Once we were settled into the home that was provided by our new friends, we spent a few turbulent days between it and the NICU at Egleston.

I had procured a breast pump and was pumping every few hours, trying to preserve that precious small amount of colostrum for when Abigail was well enough to take it. I'm an avid breastfeeding fan, but I have always hated pumping. I've always been amazed by mothers who continue breastfeeding after putting their babies in childcare, and I've spent many moments wondering if I would have stuck with it like that if I weren't staying at home. But I found myself taking comfort in pumping for Abigail. It was really the only thing I could do for her at first. I couldn't hold her or even caress her swollen little body in the beginning. They stored all my little 2 ounce bags of colostrum with Abigail's name on them, encouraging me every time I turned one in with comments like, "Wow! You must be a pro! 2 ounces is a lot!" I couldn't wait for my milk to come in, because pumping out that colostrum was a major pain in my mommy parts.

Daily we were given little glimpses of hope. Abigail had been weaned off this medication and her dosage of that one had been lowered. She was on a regular respirator now, and was receiving fewer and fewer breaths per minute as she tried to breathe on her own. Her kidneys were not functioning, but there was time for that to come and they had options like dialysis and transplant.

It had been several days of getting little bits of encouraging news from one of the NICU doctors when we got the big blow. On day five, they had scheduled an ultrasound of her brain. They called us in to discuss the results, and when we got into the NICU we found that they had put Abigail into her own private little room there. The doctor sat us down next to her isolette and proceeded to tell us that our baby was bleeding into her brain stem. There was nothing they could do for her. Her kidneys still weren't functioning, and she was no longer a candidate for the other treatments because of the bleeding in her brain stem. That was when everything faded away except the sound of his voice echoing in my head. I was suddenly cold and trembling. He went on talking.
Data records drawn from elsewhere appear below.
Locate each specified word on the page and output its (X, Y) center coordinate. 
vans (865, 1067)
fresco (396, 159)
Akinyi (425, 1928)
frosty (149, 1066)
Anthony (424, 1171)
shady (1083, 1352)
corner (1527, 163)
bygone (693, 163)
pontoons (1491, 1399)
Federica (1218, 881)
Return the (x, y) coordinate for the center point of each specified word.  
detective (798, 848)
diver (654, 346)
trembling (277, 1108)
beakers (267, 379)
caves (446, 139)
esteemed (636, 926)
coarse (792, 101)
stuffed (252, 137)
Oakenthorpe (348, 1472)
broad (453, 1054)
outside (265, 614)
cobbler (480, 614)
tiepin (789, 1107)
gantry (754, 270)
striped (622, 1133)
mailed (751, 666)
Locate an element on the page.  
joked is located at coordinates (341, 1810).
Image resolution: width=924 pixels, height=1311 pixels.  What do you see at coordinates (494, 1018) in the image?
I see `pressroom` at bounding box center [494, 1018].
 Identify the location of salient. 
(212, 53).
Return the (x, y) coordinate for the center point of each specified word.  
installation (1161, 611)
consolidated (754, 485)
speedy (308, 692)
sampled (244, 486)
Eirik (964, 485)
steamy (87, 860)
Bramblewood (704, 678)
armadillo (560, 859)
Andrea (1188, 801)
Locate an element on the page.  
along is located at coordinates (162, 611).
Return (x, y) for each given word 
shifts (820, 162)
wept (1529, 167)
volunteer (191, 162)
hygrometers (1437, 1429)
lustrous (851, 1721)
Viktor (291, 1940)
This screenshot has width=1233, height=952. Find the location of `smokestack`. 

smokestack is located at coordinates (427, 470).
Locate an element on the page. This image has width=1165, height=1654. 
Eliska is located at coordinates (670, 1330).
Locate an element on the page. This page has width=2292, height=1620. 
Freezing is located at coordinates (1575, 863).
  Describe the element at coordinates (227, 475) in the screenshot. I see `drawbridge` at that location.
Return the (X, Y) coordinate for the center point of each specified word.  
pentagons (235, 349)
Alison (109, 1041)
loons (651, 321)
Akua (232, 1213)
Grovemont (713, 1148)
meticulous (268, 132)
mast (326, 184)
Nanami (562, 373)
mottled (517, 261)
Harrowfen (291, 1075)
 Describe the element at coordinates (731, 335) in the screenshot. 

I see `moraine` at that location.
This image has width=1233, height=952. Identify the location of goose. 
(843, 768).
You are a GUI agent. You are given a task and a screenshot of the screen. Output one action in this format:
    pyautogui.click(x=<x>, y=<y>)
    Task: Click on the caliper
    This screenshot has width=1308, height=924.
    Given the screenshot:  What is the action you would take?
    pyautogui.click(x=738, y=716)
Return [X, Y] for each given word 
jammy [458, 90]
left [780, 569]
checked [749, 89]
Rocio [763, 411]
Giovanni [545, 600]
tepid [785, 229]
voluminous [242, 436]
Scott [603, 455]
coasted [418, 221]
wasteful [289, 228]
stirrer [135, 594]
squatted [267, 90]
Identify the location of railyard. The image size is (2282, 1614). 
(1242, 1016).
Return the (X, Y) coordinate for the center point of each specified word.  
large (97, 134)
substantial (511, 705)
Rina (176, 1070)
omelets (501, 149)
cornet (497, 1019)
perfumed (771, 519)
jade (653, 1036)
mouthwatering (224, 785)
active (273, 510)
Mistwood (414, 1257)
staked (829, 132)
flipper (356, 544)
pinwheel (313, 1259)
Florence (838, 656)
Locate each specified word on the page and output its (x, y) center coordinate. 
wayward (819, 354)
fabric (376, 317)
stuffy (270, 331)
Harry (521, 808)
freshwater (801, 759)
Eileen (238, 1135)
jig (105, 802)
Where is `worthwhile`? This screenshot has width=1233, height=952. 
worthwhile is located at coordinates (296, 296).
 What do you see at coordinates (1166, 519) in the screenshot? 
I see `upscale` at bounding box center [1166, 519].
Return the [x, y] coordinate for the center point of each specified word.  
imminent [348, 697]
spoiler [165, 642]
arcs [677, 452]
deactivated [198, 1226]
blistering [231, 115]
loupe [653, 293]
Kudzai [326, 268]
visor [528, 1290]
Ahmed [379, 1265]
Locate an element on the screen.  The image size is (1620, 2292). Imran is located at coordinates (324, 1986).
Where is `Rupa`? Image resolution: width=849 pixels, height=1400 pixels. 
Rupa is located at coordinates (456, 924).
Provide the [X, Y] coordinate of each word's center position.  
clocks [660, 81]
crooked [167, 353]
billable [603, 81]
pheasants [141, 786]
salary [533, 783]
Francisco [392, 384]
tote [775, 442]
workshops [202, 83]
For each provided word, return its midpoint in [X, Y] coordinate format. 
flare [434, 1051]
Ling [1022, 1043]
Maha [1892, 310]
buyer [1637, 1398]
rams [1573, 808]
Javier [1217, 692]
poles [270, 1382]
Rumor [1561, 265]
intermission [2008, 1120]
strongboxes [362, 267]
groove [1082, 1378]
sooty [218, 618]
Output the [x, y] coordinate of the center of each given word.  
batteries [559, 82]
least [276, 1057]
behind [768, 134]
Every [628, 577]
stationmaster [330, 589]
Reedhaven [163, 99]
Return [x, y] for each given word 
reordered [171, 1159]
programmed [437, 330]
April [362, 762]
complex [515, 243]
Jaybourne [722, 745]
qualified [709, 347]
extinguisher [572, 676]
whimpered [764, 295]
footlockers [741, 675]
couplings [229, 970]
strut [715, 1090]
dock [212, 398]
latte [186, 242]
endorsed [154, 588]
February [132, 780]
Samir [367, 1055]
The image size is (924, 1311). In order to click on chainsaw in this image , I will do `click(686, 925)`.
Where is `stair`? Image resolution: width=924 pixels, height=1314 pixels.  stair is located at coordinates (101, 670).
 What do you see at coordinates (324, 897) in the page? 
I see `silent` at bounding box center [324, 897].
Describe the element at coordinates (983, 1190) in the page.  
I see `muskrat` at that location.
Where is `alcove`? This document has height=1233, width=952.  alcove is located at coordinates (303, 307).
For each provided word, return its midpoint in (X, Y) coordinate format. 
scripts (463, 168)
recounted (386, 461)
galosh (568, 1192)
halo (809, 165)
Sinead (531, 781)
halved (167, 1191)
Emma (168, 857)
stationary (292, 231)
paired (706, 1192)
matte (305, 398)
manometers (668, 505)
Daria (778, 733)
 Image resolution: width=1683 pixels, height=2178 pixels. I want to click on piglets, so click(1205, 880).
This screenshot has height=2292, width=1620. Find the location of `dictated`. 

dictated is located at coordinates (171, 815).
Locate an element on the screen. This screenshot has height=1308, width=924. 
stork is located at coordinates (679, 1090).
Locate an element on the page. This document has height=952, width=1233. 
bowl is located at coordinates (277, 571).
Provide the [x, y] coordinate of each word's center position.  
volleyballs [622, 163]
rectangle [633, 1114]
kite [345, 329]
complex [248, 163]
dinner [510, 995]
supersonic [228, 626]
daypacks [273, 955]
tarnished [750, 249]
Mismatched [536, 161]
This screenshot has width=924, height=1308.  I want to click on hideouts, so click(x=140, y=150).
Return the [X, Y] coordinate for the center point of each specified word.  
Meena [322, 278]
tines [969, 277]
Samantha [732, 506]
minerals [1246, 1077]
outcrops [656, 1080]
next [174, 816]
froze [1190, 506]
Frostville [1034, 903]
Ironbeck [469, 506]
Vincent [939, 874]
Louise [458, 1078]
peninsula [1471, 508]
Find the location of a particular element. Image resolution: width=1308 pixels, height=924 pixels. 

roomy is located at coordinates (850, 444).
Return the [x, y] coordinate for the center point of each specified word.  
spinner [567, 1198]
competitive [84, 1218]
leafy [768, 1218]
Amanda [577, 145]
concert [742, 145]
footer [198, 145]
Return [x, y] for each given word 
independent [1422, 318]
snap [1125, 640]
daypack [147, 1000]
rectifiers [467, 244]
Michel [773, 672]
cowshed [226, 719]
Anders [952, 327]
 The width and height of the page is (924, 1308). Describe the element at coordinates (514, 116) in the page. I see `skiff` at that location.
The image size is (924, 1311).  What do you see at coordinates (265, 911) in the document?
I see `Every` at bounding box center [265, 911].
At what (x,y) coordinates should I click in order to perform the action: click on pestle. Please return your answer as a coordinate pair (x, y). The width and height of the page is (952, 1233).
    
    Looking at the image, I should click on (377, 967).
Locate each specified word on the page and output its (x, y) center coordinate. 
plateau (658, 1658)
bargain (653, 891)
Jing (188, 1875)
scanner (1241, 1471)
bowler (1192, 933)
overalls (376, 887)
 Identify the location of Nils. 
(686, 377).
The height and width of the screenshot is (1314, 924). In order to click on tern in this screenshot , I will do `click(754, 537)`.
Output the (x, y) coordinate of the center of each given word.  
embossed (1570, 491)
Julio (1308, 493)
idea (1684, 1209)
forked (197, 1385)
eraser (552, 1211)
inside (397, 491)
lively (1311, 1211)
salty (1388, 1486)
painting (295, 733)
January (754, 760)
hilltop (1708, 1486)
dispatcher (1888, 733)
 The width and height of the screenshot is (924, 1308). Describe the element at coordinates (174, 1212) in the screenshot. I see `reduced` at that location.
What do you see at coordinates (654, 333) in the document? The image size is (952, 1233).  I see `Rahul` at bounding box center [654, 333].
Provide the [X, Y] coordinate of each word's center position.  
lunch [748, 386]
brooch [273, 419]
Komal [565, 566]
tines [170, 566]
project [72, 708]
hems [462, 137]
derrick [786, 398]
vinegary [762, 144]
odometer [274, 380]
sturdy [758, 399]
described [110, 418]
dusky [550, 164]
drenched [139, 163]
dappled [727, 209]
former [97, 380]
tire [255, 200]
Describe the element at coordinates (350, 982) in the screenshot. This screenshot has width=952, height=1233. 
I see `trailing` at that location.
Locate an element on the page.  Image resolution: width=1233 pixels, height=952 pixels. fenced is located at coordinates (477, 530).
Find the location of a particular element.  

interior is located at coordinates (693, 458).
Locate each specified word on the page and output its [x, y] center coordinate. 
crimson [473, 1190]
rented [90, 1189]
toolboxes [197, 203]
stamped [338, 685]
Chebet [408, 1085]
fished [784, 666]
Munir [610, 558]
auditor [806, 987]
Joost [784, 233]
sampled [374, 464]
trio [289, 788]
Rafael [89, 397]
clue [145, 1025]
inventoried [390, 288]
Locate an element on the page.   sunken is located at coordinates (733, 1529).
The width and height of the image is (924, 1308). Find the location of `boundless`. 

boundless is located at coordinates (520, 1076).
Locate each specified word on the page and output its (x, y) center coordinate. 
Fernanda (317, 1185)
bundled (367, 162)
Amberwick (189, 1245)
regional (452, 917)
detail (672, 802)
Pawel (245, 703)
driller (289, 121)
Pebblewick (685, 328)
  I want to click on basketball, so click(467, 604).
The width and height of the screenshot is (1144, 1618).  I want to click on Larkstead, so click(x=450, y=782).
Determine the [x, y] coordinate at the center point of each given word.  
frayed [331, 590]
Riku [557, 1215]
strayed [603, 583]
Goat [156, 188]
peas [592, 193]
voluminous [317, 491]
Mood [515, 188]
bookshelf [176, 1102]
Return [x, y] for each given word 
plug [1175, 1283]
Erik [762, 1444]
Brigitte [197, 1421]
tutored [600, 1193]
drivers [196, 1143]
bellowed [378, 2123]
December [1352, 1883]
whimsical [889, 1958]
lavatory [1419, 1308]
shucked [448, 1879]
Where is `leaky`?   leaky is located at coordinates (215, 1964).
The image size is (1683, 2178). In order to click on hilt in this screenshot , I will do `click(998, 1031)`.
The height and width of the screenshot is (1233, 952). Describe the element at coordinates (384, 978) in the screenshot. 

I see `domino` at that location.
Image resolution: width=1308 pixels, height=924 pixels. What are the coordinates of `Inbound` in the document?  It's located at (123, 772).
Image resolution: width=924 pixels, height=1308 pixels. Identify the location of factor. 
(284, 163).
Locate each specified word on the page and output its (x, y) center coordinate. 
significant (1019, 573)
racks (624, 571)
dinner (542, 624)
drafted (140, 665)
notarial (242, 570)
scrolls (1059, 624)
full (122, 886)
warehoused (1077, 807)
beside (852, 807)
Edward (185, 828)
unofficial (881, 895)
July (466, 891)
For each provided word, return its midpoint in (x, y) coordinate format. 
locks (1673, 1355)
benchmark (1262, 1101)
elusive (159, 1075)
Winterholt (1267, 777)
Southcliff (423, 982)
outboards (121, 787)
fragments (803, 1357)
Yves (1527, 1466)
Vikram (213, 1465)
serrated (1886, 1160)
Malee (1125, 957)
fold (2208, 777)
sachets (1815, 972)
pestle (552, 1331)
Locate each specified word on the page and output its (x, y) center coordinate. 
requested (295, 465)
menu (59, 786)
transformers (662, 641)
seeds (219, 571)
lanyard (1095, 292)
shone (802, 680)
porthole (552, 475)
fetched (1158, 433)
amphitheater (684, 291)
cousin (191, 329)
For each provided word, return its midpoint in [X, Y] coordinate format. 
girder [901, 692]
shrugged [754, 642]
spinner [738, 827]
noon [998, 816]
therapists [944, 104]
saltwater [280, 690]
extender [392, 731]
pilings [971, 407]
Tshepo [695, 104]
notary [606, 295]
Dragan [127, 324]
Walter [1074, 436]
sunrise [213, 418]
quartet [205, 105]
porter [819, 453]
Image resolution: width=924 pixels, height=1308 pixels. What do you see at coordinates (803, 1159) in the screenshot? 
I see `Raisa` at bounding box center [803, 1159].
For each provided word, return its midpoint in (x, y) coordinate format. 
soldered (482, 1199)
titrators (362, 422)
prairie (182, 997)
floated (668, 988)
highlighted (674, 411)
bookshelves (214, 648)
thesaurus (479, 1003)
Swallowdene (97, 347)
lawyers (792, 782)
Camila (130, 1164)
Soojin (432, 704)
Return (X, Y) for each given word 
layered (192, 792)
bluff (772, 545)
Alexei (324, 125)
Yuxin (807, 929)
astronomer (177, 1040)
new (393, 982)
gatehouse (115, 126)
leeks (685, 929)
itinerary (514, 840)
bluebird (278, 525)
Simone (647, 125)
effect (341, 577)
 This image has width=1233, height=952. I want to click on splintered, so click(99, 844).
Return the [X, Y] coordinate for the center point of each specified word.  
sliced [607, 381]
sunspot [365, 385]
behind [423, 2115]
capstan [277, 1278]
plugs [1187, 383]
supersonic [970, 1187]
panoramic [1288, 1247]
He didn't know exactly how much longer she would live. The bleeding in her brain stem would start shutting down her basic body functions like heartbeat and blood pressure, those things we don't consciously control. They could not feed her the IV nutrition any longer because her kidneys were not filtering. They had to stop giving her all but the most necessary medications. Her final passing would be caused by one of three things: because her kidneys weren't working she could die of toxins building up in her little body; because they couldn't feed her (because of the kidneys) she could starve to death; or she could die because of her other functions shutting down one by one. Or, we could post a DNR on her chart and remove the breathing tube to see how she did on her own. The Do Not Resuscitate meant that if she did not breathe on her own (which they expected she would not do for more than 20 minutes or so) there would be no medical intervention, and she would pass on to be with Jesus.

The doctor left, saying we had time to make our decision. I don't even remember if I cried. Loren was prepared to let her go. I didn't understand that. God could still work a miracle in her life, and we couldn't just give up on her! I was angry with my husband for being so quick to process it all. I was angry with him for not thinking of my feelings. I was angry with him for telling me that I needed to take a pain pill and a nap. I was absolutely certain that he couldn't possibly feel the pain I did, because he had not bonded with her before she was born like I had. He and my mom pressed me, though, and I took my pain pill, found an empty cot in the little sleeping area adjacent to the NICU waiting room, and waited for sleep to overtake me.